September 1, 2008
Conference Paper

Bringing high performance computing to the biologist’s workbench: approaches, applications and challenges

Abstract

Data-intensive and high-performance computing are poised to significantly impact the future of biological research which is increasingly driven by the prevalence of high-throughput experimental methodologies for genome sequencing, transcriptomics, proteomics, and other areas. Large centers such as NIH’s National Center for Biotechnology Information (NCBI), The Institute for Genomic Research (TIGR), and the DOE’s Joint Genome Institute (JGI) Integrated Microbial Genome (IMG) have made extensive use of multiprocessor architectures to deal with some of the challenges of processing, storing and curating exponentially growing genomic and proteomic datasets—enabling end users to rapidly access a growing public data source, as well as utilize analysis tools transparently on high-performance computing resources.

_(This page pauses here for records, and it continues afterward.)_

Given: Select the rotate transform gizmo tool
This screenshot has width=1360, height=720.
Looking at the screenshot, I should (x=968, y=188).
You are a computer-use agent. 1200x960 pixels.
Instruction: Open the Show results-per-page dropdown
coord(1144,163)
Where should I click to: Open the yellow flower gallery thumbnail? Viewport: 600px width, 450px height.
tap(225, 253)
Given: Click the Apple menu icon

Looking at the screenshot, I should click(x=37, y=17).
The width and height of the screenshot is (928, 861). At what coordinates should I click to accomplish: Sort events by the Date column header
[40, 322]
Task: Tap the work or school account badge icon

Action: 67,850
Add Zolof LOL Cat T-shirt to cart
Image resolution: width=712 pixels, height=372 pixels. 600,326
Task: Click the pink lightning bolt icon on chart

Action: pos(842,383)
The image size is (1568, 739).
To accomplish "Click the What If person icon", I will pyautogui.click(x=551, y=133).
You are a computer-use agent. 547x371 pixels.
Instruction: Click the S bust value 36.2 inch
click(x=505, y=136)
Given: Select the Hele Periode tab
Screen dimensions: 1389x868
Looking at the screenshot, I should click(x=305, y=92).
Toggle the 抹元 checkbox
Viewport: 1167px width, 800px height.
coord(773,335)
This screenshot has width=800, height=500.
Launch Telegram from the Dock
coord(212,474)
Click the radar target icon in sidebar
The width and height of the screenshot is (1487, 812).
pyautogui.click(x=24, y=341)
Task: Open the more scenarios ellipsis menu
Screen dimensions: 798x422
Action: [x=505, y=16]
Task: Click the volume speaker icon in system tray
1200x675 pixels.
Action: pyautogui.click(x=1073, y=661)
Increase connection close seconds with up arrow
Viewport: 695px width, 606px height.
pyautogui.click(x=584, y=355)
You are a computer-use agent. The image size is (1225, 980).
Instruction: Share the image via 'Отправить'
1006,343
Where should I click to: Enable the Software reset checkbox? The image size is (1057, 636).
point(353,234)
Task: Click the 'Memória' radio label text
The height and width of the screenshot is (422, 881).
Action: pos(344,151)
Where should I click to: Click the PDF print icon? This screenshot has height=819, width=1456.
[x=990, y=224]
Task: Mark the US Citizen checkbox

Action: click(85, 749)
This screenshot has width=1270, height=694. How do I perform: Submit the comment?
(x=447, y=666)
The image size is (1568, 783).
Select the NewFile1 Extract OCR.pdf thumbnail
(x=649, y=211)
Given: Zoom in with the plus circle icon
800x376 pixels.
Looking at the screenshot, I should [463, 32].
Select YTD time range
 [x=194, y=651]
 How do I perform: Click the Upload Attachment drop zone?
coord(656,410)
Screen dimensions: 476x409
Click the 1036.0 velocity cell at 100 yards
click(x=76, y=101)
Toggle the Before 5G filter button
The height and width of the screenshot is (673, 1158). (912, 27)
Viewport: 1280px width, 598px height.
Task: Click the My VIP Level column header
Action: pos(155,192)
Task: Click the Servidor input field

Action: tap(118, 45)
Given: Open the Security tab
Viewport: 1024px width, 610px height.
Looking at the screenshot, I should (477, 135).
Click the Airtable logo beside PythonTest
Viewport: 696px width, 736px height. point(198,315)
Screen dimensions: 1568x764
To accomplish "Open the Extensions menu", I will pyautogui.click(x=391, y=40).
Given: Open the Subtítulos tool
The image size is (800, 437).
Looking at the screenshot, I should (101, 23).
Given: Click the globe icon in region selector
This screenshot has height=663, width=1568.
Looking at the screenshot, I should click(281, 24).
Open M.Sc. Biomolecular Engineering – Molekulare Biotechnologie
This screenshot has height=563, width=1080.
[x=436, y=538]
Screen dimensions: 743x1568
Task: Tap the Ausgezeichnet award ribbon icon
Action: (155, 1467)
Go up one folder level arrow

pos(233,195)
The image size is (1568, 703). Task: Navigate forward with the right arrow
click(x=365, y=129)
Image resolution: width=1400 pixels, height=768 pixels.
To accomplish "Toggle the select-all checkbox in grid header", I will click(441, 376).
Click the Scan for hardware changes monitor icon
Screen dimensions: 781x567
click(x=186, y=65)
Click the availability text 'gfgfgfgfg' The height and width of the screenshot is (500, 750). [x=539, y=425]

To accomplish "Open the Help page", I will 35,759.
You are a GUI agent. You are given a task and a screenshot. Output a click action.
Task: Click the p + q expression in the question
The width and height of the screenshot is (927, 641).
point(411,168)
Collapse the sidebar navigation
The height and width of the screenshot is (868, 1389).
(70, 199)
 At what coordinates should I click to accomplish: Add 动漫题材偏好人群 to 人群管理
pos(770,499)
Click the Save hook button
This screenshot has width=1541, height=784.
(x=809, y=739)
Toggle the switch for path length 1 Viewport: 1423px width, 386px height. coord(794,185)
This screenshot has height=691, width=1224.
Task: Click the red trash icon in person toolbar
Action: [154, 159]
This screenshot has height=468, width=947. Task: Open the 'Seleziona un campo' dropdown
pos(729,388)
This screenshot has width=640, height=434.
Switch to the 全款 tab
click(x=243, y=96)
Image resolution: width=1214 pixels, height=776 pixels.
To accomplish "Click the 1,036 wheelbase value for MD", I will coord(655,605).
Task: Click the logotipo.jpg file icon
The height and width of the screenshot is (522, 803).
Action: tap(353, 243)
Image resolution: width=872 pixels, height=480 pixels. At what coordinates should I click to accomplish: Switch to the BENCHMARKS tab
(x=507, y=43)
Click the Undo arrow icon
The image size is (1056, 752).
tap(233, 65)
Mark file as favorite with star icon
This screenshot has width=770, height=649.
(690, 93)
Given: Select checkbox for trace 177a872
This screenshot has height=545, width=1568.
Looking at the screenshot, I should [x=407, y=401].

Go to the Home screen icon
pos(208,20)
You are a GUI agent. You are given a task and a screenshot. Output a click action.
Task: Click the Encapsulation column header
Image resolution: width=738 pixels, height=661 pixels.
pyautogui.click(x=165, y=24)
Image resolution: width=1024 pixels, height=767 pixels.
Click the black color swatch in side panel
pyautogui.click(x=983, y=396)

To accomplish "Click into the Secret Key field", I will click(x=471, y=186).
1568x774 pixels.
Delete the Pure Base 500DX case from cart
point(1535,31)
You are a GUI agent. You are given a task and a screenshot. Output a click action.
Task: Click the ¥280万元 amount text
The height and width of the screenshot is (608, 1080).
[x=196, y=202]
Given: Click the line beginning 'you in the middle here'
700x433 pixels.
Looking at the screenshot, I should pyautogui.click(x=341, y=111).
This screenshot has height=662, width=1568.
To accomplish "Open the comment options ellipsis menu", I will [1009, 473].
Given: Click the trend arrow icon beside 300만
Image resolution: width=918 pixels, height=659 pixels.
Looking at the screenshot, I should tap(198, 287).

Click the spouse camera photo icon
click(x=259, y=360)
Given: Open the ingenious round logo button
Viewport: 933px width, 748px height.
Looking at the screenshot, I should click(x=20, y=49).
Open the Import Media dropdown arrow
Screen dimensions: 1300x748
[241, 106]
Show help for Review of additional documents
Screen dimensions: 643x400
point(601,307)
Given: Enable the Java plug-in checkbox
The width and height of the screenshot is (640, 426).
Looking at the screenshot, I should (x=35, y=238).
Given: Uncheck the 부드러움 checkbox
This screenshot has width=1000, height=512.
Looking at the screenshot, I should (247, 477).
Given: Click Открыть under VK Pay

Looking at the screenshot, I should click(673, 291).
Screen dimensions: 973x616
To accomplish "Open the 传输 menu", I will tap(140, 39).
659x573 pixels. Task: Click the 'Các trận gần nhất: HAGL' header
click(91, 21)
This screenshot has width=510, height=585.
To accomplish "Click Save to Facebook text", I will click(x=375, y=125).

Applying this computational power to single-investigator analysis, however, often relies on users to provide their own computational resources, forcing them to endure the learning curve of porting, building, and running software on multiprocessor architectures. Solving the next generation of large-scale biology challenges using multiprocessor machines—from small clusters to emerging petascale machines—can most practically be realized if this learning curve can be minimized through a combination of workflow management, data management and resource allocation as well as intuitive interfaces and compatibility with existing common data formats.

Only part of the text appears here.